INSTRUCTIONS FOR THE TASK: Copy every one of the following rows word for word.
## BEGIN
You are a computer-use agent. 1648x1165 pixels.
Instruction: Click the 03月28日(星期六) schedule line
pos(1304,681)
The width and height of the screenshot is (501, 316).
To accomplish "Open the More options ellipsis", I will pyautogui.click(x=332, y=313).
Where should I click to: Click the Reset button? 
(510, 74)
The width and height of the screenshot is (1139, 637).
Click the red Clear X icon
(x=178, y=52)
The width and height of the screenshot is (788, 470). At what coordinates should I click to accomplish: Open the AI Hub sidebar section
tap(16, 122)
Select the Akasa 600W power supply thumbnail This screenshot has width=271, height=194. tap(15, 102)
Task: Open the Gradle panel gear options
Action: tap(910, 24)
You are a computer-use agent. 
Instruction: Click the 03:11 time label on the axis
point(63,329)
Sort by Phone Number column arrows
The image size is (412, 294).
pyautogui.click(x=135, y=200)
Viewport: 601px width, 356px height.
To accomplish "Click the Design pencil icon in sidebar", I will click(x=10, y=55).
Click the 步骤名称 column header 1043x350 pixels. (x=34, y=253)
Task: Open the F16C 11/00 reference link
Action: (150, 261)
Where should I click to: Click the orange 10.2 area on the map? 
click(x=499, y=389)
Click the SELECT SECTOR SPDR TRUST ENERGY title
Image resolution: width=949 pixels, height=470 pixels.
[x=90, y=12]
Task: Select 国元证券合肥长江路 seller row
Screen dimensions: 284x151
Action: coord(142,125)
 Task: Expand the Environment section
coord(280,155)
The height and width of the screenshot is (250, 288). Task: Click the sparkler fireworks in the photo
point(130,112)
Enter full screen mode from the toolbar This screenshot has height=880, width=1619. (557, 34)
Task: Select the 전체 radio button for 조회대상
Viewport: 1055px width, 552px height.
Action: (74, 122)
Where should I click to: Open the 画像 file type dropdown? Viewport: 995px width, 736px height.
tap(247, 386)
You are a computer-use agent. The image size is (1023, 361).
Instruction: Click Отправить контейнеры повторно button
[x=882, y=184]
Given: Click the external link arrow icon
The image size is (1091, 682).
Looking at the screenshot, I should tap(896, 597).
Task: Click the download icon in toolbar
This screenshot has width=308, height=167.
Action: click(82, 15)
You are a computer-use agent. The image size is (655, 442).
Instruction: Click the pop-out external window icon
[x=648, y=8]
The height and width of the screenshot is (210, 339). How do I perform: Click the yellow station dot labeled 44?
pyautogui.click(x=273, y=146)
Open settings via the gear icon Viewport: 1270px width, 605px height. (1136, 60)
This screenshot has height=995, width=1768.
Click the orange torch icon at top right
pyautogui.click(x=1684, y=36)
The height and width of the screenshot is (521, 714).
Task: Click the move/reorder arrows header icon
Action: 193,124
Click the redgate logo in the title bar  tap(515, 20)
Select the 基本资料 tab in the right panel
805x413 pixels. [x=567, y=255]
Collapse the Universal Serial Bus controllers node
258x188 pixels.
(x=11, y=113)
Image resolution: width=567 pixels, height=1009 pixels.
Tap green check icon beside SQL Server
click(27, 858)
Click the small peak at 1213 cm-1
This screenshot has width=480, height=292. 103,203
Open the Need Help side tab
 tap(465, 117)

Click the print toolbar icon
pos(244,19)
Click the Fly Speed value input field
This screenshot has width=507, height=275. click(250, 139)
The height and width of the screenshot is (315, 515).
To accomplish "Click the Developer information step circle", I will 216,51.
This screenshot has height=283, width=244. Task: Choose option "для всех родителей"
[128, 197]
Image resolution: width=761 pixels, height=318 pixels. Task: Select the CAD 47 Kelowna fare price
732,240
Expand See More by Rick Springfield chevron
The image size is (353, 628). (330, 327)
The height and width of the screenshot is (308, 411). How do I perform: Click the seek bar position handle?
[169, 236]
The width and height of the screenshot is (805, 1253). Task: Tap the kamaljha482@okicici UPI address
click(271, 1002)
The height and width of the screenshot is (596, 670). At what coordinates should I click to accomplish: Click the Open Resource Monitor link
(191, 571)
## END
RESPONSE TO THE EXERCISE:
You are a computer-use agent. 1648x1165 pixels.
Instruction: Click the 03月28日(星期六) schedule line
pos(1304,681)
The width and height of the screenshot is (501, 316).
To accomplish "Open the More options ellipsis", I will pyautogui.click(x=332, y=313).
Where should I click to: Click the Reset button? 
(510, 74)
The width and height of the screenshot is (1139, 637).
Click the red Clear X icon
(x=178, y=52)
The width and height of the screenshot is (788, 470). At what coordinates should I click to accomplish: Open the AI Hub sidebar section
tap(16, 122)
Select the Akasa 600W power supply thumbnail This screenshot has width=271, height=194. tap(15, 102)
Task: Open the Gradle panel gear options
Action: tap(910, 24)
You are a computer-use agent. 
Instruction: Click the 03:11 time label on the axis
point(63,329)
Sort by Phone Number column arrows
The image size is (412, 294).
pyautogui.click(x=135, y=200)
Viewport: 601px width, 356px height.
To accomplish "Click the Design pencil icon in sidebar", I will click(x=10, y=55).
Click the 步骤名称 column header 1043x350 pixels. (x=34, y=253)
Task: Open the F16C 11/00 reference link
Action: (150, 261)
Where should I click to: Click the orange 10.2 area on the map? 
click(x=499, y=389)
Click the SELECT SECTOR SPDR TRUST ENERGY title
Image resolution: width=949 pixels, height=470 pixels.
[x=90, y=12]
Task: Select 国元证券合肥长江路 seller row
Screen dimensions: 284x151
Action: coord(142,125)
 Task: Expand the Environment section
coord(280,155)
The height and width of the screenshot is (250, 288). Task: Click the sparkler fireworks in the photo
point(130,112)
Enter full screen mode from the toolbar This screenshot has height=880, width=1619. (557, 34)
Task: Select the 전체 radio button for 조회대상
Viewport: 1055px width, 552px height.
Action: (74, 122)
Where should I click to: Open the 画像 file type dropdown? Viewport: 995px width, 736px height.
tap(247, 386)
You are a computer-use agent. The image size is (1023, 361).
Instruction: Click Отправить контейнеры повторно button
[x=882, y=184]
Given: Click the external link arrow icon
The image size is (1091, 682).
Looking at the screenshot, I should tap(896, 597).
Task: Click the download icon in toolbar
This screenshot has width=308, height=167.
Action: click(82, 15)
You are a computer-use agent. The image size is (655, 442).
Instruction: Click the pop-out external window icon
[x=648, y=8]
The height and width of the screenshot is (210, 339). How do I perform: Click the yellow station dot labeled 44?
pyautogui.click(x=273, y=146)
Open settings via the gear icon Viewport: 1270px width, 605px height. (1136, 60)
This screenshot has height=995, width=1768.
Click the orange torch icon at top right
pyautogui.click(x=1684, y=36)
The height and width of the screenshot is (521, 714).
Task: Click the move/reorder arrows header icon
Action: 193,124
Click the redgate logo in the title bar  tap(515, 20)
Select the 基本资料 tab in the right panel
805x413 pixels. [x=567, y=255]
Collapse the Universal Serial Bus controllers node
258x188 pixels.
(x=11, y=113)
Image resolution: width=567 pixels, height=1009 pixels.
Tap green check icon beside SQL Server
click(27, 858)
Click the small peak at 1213 cm-1
This screenshot has width=480, height=292. 103,203
Open the Need Help side tab
 tap(465, 117)

Click the print toolbar icon
pos(244,19)
Click the Fly Speed value input field
This screenshot has width=507, height=275. click(250, 139)
The height and width of the screenshot is (315, 515).
To accomplish "Click the Developer information step circle", I will 216,51.
This screenshot has height=283, width=244. Task: Choose option "для всех родителей"
[128, 197]
Image resolution: width=761 pixels, height=318 pixels. Task: Select the CAD 47 Kelowna fare price
732,240
Expand See More by Rick Springfield chevron
The image size is (353, 628). (330, 327)
The height and width of the screenshot is (308, 411). How do I perform: Click the seek bar position handle?
[169, 236]
The width and height of the screenshot is (805, 1253). Task: Tap the kamaljha482@okicici UPI address
click(271, 1002)
The height and width of the screenshot is (596, 670). At what coordinates should I click to accomplish: Click the Open Resource Monitor link
(191, 571)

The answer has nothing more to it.